Individual statistical areas
| Name | Area (km^{2}) | Population | Density (per km^{2}) | Dwellings | Median age | Median income |
|---|---|---|---|---|---|---|
| Massey Red Hills | 3.44 | 312 | 91 | 108 | 32.3 years | $54,600 |
| Westgate South | 1.71 | 3,042 | 1,779 | 990 | 32.9 years | $50,300 |
| Massey Central | 0.88 | 3,222 | 3,661 | 951 | 32.2 years | $42,400 |
| Massey Royal Road West | 0.90 | 3,108 | 3,453 | 924 | 32.8 years | $41,500 |
| Massey West | 1.40 | 2,814 | 2,010 | 822 | 32.2 years | $44,900 |
| Massey Keegan | 1.15 | 3,672 | 3,193 | 1,032 | 31.7 years | $41,200 |
| Massey South | 1.17 | 3,681 | 3,146 | 1,092 | 32.3 years | $42,900 |
| New Zealand |  |  |  |  | 38.1 years | $41,500 |

==Education==
Massey is home to one secondary school, Massey High School, where the principal is former Tall Blacks captain Glen Denham as well as several primary schools, including Lincoln Heights School, Royal Road Primary School, Massey Primary School and Don Buck Primary School. Massey Primary School was the first school in the district, opening in 1925. Massey is not home to Massey University, which is based in Palmerston North with its Auckland campus at Albany.

==Governance==
In New Zealand's national Parliament, Massey is represented by Member for Upper Harbour, National MP Paula Bennett who won the electorate in 2014 and 2017. As of the 2017 election no other MP who contested the Upper Harbour electorate has been represented in parliament as a list MP. Prior to changes in electorate boundaries, Massey fell within the Te Atatū electorate and was represented in 2011 by Member for Te Atatū, Labour MP Phil Twyford.

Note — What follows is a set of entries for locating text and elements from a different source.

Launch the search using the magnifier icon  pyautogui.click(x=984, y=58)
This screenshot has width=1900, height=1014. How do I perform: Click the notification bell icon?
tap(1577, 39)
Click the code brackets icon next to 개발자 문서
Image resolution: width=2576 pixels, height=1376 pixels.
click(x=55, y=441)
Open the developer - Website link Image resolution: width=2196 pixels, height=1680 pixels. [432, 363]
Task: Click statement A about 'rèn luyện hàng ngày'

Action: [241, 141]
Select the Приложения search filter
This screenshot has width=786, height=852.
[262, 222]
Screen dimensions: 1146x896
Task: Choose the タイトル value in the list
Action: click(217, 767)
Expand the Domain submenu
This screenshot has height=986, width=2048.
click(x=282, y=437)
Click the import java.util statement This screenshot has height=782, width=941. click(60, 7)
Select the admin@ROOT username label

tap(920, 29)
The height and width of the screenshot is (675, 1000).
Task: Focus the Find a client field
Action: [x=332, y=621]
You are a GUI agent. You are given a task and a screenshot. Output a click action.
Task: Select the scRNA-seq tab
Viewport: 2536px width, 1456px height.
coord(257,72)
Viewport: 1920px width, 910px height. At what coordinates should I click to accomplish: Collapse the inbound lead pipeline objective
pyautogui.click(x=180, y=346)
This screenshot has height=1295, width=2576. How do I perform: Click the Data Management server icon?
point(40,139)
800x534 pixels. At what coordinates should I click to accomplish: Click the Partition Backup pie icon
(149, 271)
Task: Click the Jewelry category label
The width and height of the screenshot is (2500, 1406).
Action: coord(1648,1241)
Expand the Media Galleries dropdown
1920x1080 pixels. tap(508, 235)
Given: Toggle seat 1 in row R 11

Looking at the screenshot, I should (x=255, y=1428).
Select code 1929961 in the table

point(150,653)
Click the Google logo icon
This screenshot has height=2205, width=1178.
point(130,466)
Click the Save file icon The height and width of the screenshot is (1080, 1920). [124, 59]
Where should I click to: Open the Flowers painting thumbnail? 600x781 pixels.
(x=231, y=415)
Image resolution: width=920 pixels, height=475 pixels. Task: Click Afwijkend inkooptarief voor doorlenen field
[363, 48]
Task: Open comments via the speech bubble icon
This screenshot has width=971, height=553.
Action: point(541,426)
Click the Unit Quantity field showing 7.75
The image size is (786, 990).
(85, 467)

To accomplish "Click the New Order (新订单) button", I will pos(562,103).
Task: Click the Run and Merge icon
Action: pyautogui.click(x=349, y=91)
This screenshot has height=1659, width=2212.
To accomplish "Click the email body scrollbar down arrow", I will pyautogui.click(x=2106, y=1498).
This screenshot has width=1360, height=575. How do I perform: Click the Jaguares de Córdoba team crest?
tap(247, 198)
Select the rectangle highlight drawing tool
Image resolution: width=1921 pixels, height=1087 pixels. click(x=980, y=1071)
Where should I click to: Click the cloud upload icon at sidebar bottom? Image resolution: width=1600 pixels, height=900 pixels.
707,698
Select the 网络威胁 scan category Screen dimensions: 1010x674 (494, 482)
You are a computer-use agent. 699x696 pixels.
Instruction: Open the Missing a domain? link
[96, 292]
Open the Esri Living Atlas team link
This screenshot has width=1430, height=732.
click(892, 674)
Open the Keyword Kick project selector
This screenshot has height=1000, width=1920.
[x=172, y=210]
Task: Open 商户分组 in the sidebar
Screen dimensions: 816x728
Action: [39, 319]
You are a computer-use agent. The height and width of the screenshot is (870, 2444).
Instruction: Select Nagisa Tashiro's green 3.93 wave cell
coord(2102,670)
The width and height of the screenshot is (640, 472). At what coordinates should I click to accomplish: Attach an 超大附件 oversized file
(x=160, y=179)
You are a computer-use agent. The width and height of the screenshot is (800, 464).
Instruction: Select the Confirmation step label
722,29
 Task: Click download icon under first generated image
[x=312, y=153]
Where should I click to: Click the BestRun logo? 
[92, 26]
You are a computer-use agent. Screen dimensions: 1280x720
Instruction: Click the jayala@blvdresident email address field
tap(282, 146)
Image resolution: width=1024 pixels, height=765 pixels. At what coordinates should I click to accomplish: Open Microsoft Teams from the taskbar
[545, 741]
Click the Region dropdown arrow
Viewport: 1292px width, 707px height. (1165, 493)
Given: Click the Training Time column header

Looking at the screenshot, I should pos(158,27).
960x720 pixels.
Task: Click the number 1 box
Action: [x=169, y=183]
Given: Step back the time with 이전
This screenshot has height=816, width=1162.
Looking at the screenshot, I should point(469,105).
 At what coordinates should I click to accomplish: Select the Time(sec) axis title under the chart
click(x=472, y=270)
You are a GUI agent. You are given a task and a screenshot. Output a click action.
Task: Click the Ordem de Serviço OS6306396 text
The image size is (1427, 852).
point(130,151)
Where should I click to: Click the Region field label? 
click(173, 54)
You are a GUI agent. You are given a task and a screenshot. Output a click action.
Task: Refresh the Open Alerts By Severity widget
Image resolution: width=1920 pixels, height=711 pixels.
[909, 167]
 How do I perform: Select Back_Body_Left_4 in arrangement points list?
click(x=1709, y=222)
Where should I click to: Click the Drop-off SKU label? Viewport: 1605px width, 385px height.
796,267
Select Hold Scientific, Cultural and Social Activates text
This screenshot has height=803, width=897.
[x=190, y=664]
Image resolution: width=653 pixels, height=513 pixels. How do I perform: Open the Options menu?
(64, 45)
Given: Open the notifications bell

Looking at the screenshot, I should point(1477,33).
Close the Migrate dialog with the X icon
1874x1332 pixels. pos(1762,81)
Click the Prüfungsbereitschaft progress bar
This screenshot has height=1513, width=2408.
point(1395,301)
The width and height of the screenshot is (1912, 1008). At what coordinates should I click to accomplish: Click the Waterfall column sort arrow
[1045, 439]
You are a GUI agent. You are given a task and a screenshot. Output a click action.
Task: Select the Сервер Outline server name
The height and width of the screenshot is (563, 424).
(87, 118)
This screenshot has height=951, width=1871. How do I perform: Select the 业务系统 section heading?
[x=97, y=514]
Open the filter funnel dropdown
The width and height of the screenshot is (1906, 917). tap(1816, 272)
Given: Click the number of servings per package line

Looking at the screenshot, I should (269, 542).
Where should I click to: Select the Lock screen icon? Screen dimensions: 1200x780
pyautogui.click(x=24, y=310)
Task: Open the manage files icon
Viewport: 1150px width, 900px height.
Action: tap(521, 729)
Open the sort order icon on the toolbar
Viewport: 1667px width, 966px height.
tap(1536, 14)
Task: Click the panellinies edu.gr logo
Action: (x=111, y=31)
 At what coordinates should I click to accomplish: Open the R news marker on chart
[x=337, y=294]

In terms of regional governance, Massey falls within the Waitākere ward and subsequently under the Henderson-Massey Local Board area of the Auckland City council. The Henderson-Massey local board area covers the suburbs of West Harbour, Massey, Ranui, Te Atatū Peninsula, Te Atatū South, Lincoln, Henderson, Western Heights, Glendene, and Sunnyvale and contained a population of 107,685 in the 2013 census. Previously Massey fell under the Massey Ward which contained the suburbs of Whenuapai, Hobsonville, Herald Island, West Harbour, Massey, Ranui, and Henderson North.

==Sport==
The local rugby club is a member of the North Harbour Rugby Union and won the championship 6 times (1993, 2004, 2005, 2013, 2015 and 2016). Former All Black Jonah Lomu signed to play for Massey in 2005, but due to an injury was unable to play for them that season. He did however eventually make his debut for the club in 2006.

==Notable people==
Massey is home to rugby players George Pisi and Tusi Pisi (North Harbour, Samoa and New Zealand 7's) as well as the musicians Blindspott.

==Parks==
Moire Park is a 37.4 ha park that is bounded on the east by Lawsons Creek, the Manutewhau Stream to the north, and its namesake Moire Road to the west. It is one of the main sporting areas for the Waitakere City area with club facilities and several fields. Part of the park is covered in bush and this area is a protected natural area. The name Moire comes from the Colwill family, who settled the nearby area in 1907.